Directions for this task>
In the material below, transcribe every line from the first through the line holding "previous character (alphabetically) (92, 16)", exactly, and stop after that line.

The records>
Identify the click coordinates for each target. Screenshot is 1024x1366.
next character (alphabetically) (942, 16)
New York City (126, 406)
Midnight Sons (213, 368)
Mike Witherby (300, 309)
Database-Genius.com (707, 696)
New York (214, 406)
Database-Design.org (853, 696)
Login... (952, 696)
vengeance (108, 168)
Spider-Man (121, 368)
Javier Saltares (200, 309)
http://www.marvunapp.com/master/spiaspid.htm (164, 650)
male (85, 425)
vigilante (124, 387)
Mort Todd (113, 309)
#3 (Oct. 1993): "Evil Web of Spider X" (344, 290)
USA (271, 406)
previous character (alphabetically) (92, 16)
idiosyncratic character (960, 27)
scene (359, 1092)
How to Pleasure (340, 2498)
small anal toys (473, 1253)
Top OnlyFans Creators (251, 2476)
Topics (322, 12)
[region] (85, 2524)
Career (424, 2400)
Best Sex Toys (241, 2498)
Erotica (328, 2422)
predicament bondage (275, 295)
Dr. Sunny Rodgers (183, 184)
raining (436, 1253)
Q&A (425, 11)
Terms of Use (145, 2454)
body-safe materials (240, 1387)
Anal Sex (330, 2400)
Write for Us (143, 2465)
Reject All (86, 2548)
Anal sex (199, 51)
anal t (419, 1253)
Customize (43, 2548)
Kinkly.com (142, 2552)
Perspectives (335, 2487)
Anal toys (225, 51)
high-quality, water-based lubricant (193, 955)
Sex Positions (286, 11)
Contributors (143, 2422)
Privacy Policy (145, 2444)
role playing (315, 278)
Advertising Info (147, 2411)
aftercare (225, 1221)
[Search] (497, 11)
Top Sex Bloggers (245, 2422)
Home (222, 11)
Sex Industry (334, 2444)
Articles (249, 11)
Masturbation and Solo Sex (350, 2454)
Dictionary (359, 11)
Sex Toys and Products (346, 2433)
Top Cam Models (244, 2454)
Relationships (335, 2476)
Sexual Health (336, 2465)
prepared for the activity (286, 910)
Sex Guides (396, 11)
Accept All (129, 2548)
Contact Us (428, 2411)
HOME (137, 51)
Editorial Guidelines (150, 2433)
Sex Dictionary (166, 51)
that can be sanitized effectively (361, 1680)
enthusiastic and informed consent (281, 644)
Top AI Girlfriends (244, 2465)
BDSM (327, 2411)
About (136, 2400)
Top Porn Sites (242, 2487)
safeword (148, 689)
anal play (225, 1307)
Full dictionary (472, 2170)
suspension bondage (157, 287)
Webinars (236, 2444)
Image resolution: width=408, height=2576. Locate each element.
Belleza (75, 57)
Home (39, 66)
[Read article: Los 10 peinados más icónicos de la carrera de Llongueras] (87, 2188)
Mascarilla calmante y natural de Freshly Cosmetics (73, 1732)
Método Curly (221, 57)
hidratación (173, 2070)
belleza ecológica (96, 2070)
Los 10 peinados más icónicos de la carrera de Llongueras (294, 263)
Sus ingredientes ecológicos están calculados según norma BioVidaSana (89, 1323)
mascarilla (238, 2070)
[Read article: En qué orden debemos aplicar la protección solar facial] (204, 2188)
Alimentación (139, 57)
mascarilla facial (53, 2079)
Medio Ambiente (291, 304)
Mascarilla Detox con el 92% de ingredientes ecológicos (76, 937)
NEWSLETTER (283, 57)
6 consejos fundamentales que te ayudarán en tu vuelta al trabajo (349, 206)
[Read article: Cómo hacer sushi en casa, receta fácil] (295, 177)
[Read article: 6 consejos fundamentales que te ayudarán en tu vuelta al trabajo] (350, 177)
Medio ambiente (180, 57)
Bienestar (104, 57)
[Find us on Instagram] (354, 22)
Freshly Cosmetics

Your solution>
Identify the click coordinates for each target. Screenshot is 1024x1366.
next character (alphabetically) (942, 16)
New York City (126, 406)
Midnight Sons (213, 368)
Mike Witherby (300, 309)
Database-Genius.com (707, 696)
New York (214, 406)
Database-Design.org (853, 696)
Login... (952, 696)
vengeance (108, 168)
Spider-Man (121, 368)
Javier Saltares (200, 309)
http://www.marvunapp.com/master/spiaspid.htm (164, 650)
male (85, 425)
vigilante (124, 387)
Mort Todd (113, 309)
#3 (Oct. 1993): "Evil Web of Spider X" (344, 290)
USA (271, 406)
previous character (alphabetically) (92, 16)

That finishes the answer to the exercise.